A Summary of Multimessenger Science with Neutron Star Mergers

Eric Burns, Aaron Tohuvavohu, James Buckley, Tito Dal Canton, S. Brad Cenko, John W. Conklin, Filippo D'Ammando, David Eichler, Chris Fryer, Alexander J. van der Horst, Marc Kamionkowski, Mansi Kasliwal, Raffaella Margutti, Brian D. Metzger, Kohta Murase, Samaya Nissanke, David Radice, John Tomsick, Colleen A. Wilson-Hodge, Bing Zhang

Published 2019-03-08Version 1

Neutron star mergers, referring to both binary neutron star and neutron star black hole mergers, are the canonical multimessenger events. They have been detected across the electromagnetic spectrum, have recently been detected in gravitational waves, and are likely to produce neutrinos over several decades in energy.

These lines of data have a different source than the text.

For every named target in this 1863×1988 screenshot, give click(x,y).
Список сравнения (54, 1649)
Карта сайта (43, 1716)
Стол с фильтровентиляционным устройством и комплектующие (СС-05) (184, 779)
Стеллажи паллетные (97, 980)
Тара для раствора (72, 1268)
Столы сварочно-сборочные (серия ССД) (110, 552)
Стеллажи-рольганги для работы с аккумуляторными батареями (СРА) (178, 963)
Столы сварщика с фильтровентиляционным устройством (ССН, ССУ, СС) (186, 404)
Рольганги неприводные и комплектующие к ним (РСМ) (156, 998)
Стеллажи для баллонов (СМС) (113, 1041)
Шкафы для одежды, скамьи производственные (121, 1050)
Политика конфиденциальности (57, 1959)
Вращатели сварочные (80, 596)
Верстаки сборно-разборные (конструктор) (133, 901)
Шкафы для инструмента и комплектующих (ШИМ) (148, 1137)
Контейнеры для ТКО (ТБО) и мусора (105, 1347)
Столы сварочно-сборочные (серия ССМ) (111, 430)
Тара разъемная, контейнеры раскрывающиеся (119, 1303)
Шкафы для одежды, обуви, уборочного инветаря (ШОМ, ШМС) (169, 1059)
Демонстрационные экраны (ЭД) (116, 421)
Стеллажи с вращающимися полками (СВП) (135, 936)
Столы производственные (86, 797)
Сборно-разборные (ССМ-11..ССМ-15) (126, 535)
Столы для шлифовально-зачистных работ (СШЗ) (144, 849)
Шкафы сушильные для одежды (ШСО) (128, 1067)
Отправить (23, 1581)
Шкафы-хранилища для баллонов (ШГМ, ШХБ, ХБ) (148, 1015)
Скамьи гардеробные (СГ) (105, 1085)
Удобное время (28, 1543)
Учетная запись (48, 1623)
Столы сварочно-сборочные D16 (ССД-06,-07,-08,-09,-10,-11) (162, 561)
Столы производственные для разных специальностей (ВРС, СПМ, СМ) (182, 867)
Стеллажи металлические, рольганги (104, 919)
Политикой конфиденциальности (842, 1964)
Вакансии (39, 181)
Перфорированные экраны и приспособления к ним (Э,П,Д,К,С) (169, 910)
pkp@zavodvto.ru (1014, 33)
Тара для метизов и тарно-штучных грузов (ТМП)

The non-thermal prompt and afterglow emission of short gamma-ray bursts and the quasi-thermal emission from the radioactively powered kilonovae provide distinct insights into the physics of neutron star mergers. When combined with direct information on coalescence from gravitational waves and neutrinos these sources may become the best understood astrophysical transients. Multimessenger observations of these cataclysmic events will determine sources of gravitational waves and astrophysical neutrinos, enable precision cosmology, and unique tests of fundamental physics, the origin of heavy elements, the behavior of relativistic jets, and the equation of state of supranuclear matter. In this white paper we present a summary of the science discoveries possible with multimessenger observations of neutron star mergers and provide recommendations to enable them in the new era of time-domain, multimessenger astronomy.